MARY PROTECTS HER CHILDREN
West Brabant was strategically important for the German army, and also for the Allied forces. From Friday afternoon on 6 October 1944 three Canadian battalions advanced towards Woensdrecht, passing right through the village of Hoogerheide. German soldiers sat waiting in foxholes and in the corn fields. A battle ensued which lasted for days. Meanwhile many villagers were trapped like rats, including those in the neighbourhood of Zandfort.
In the autumn of 1944 Marie Musters lived in the Hoogerheide in Zandfort with her nine children. Her husband Sjef de Moor who had transported goods by horse and cart at Woensdrecht airfield had died unexpectedly in 1941, so Marie was now all by herself.

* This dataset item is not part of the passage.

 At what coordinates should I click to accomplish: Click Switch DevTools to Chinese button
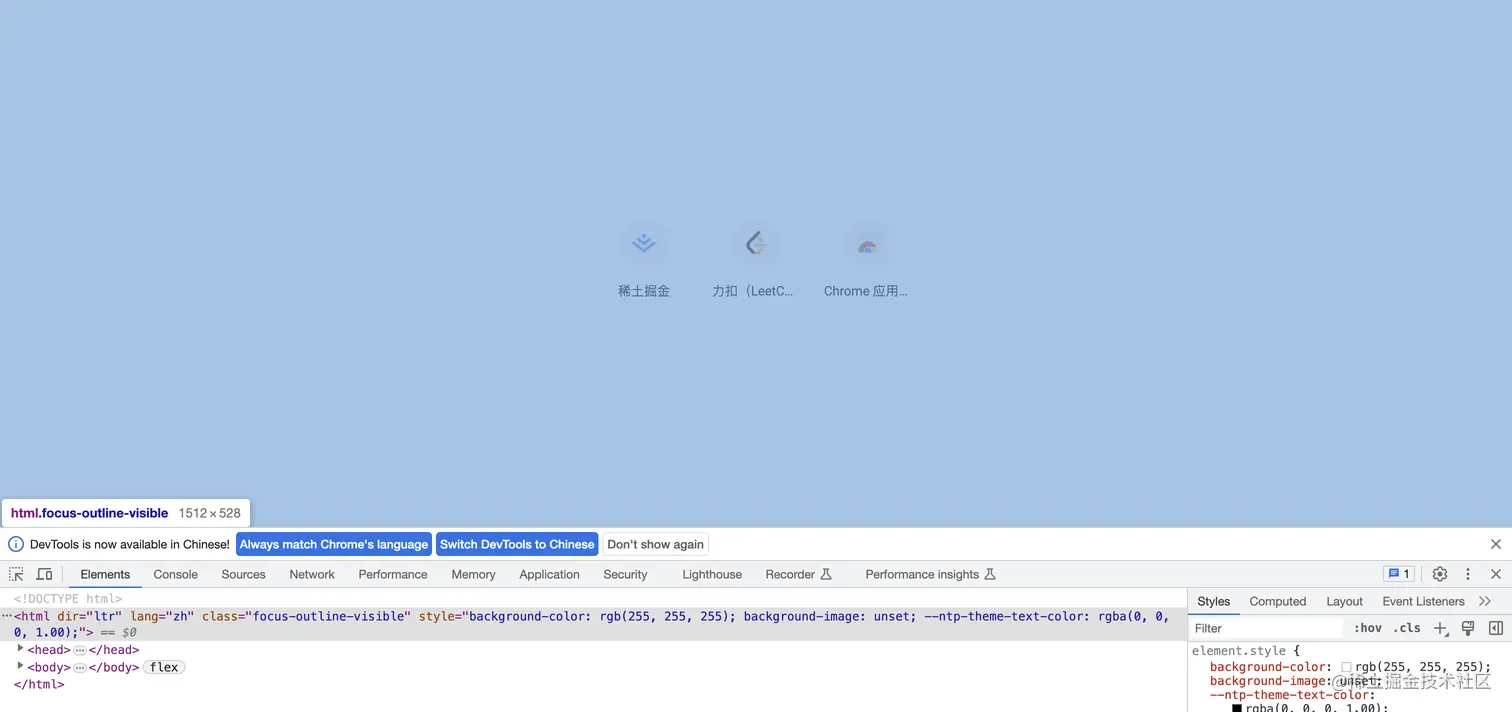coord(517,544)
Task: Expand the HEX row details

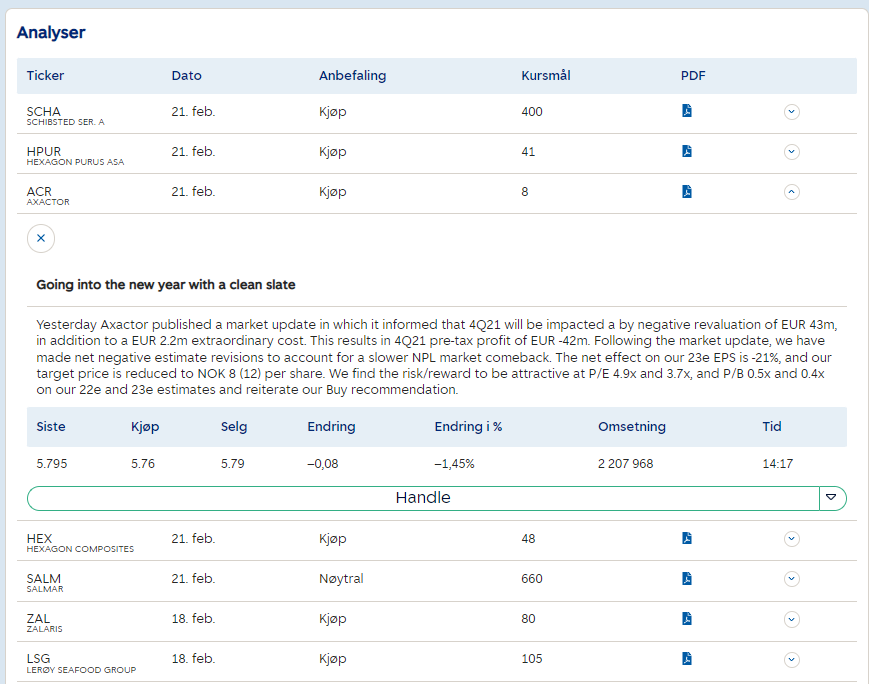Action: 791,539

She was worried about her children, being so close to Woensdrecht airfield with the imminent danger of air raids. When the older children walked to school she would watch them for ages, said her fourteen year old daughter Nelleke.

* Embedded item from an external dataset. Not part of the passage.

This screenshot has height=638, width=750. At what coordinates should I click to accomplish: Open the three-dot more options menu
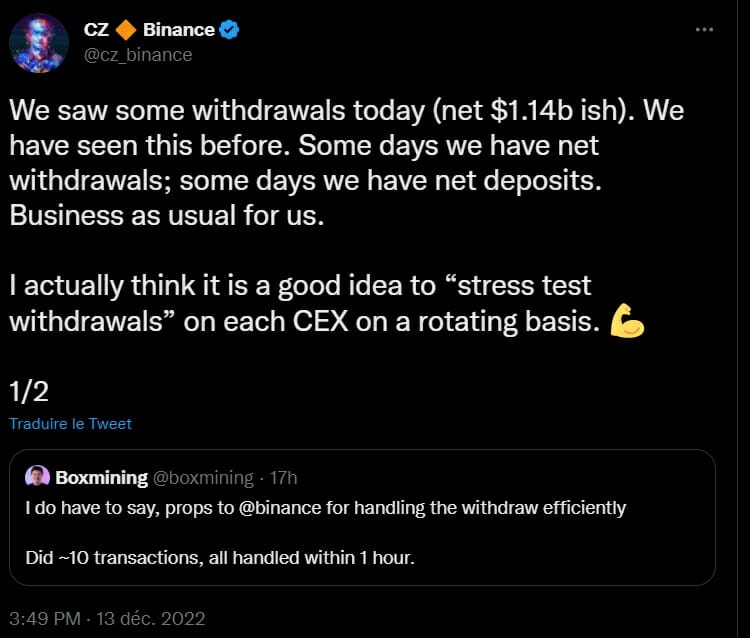[x=705, y=30]
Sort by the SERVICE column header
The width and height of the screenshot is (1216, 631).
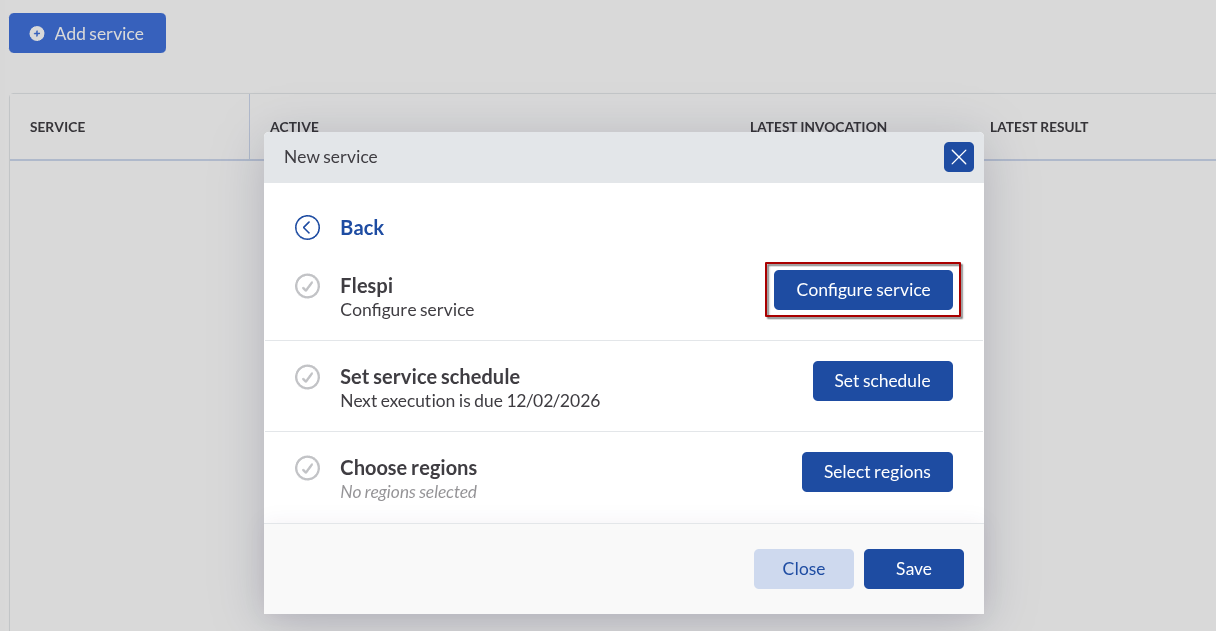(57, 127)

On Friday afternoon 6 October 1944 while Marie was boiling potatoes on a stove outside in the yard, the sounds were becoming more threatening. Were they from aircraft? No, the sounds were on the ground. Bullets. Grenades. The oldest sons noticed it first. ‘Mother, turn off the stove!’ There was no alternative, they would have to go into the air raid shelter that had been dug in the garden years before: ‘At first it was a sort of robbers’ den for the younger brothers. Later on it was extended, more straw on top, more earth on top.’ They ran through the garden and into the cellar.

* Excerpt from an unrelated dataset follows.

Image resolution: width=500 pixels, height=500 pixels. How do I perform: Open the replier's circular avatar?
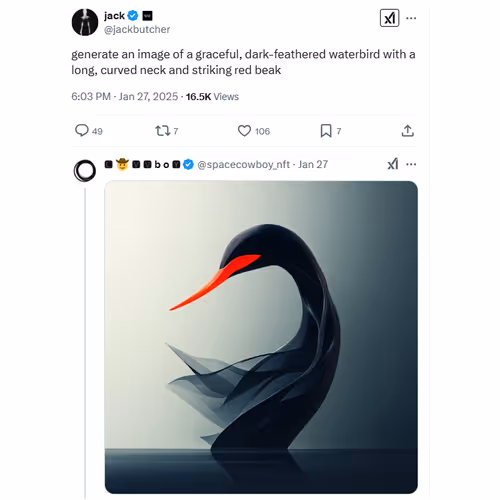85,171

For many days Marie and her nine children spent more time in the air raid shelter than in the house. They weren’t the only ones in search of a safe haven; several neighbours hid with them in just a couple of square metres. Sometimes Marie shared some food, there was a shelf in the shelter full of biscuits. A statue of the Virgin Mary watched over everything. It was an anxious time in the shelter. Nelleke heard everything that flew overhead and attacked, but she couldn’t see anything: ‘We all huddled together in fear.’ The shelter took a direct hit. The impact caused the statue to fall over and hang crookedly on the shelf.
After the direct hit some German soldiers suddenly appeared at the shelter entrance on Sunday morning 15 October. They were not more than a couple of years older than Nelleke’s oldest brother Giedus who was eighteen. They were carrying guns ‘Raus, schnell’ (Get out, quickly). Marie wanted to go back into the house to pack some belongings but they wouldn’t let her. Get away from here! Marie and her nine children had to leave the house and the shelter with no coat and no possessions. Not a moment too soon: on Monday morning 16 October the Canadians launched a savage attack under the command of Lieutenant Colonel William Denis Whitaker.
When the fighting around Woensdrecht and Hoogerheide was over, at the end of October 1944, havoc awaited Marie. The statue of Mary had gone. It had not been able to prevent the house from being completely destroyed. What hadn’t been shot to pieces had been stolen. The family lived with grandfather for eighteen months: ‘We had nothing left.’